The artist and activist Nan Goldin is the highest placed woman on Art Review’s annual Power 100 list this year, taking the number two slot after Glenn Lowry, the director of the Museum of Modern Art (MoMA) in New York. Last year’s number one, the New York-based dealer David Zwirner, slides down to number five.
Goldin has been targeting the Sackler family and its company Purdue Pharma, which is accused of fuelling the opioid crisis in the US by aggressively marketing OxyContin and misleading doctors and patients about its addictive qualities, allegations that the company denies. The photographer revealed that she became dependent on OxyContin after suffering from tendonitis in her left wrist.

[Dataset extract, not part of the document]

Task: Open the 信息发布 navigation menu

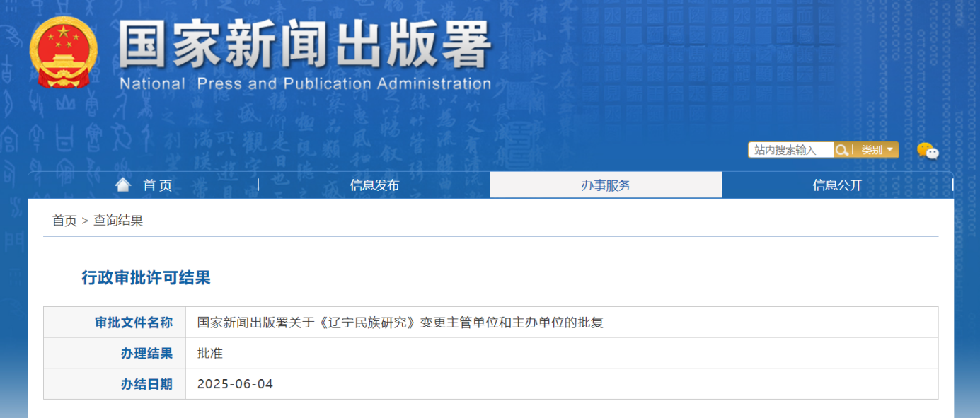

Goldin’s recent protests include an intervention at the Louvre in Paris. “Goldin’s questioning of the ethics of philanthropy is proving a point often subject to debate: that art and artists can and do effect change in the real world,” says an Art Review statement.
Goldin is the highest placed artist, followed by Hito Steyerl in fourth place, who also denounced Sackler sponsorship of cultural institutions earlier this year (she headed the Power 100 in 2017). Banksy, who has generated one headline-hitting event after another, makes his debut on the list at number 14.
This year saw the opening of a $450m makeover at MoMA, overseen by Lowry, which completely rethinks the installation of its collection, and jettisons the traditional idea of the Modernist canon in favour of a more geographically encompassing, multi-disciplinary approach.
“MoMA may have arrived at this approach with guidance from the Studio Museum of Harlem’s [director] Thelma Golden [ranked at number seven] and implicit encouragement from Tate’s recent efforts to decolonise and ‘decentre’ its own collection (Tate’s director, Maria Balshaw, is ninth on the list),” Art Review says.
The ranking is a reflection of the headlines that have dominated the media over the past 12 months. Restitution is becoming a more urgent issue, hence the inclusion of the Senegalese economist Felwine Sarr and the French art historian Bénédicte Savoy at number six. Late 2018, they produced a report commissioned by President Emmanuel Macron calling for the repatriation of African cultural heritage. Some commentators argue though that their joint report was too ambitious to be workable. Meanwhile, the #MeToo movement moves down the list from number three to 21.
Sheikha Al Mayassa, the chairperson of Qatar Museums who was number one in 2013, does not feature this year. Sheikha Hoor Al-Qasimi, the director of the Sharjah Art Foundation, comes in at 32, while the collecting couple Nadia and Rajeeb Samdani, the organisers of the Dhaka Art Summit, along with event curator Diana Campbell Betancourt, are at number 47.
The 2019 list, which is the 18th edition, was compiled in consultation with an anonymous panel of 30 artists, curators and critics from around the world.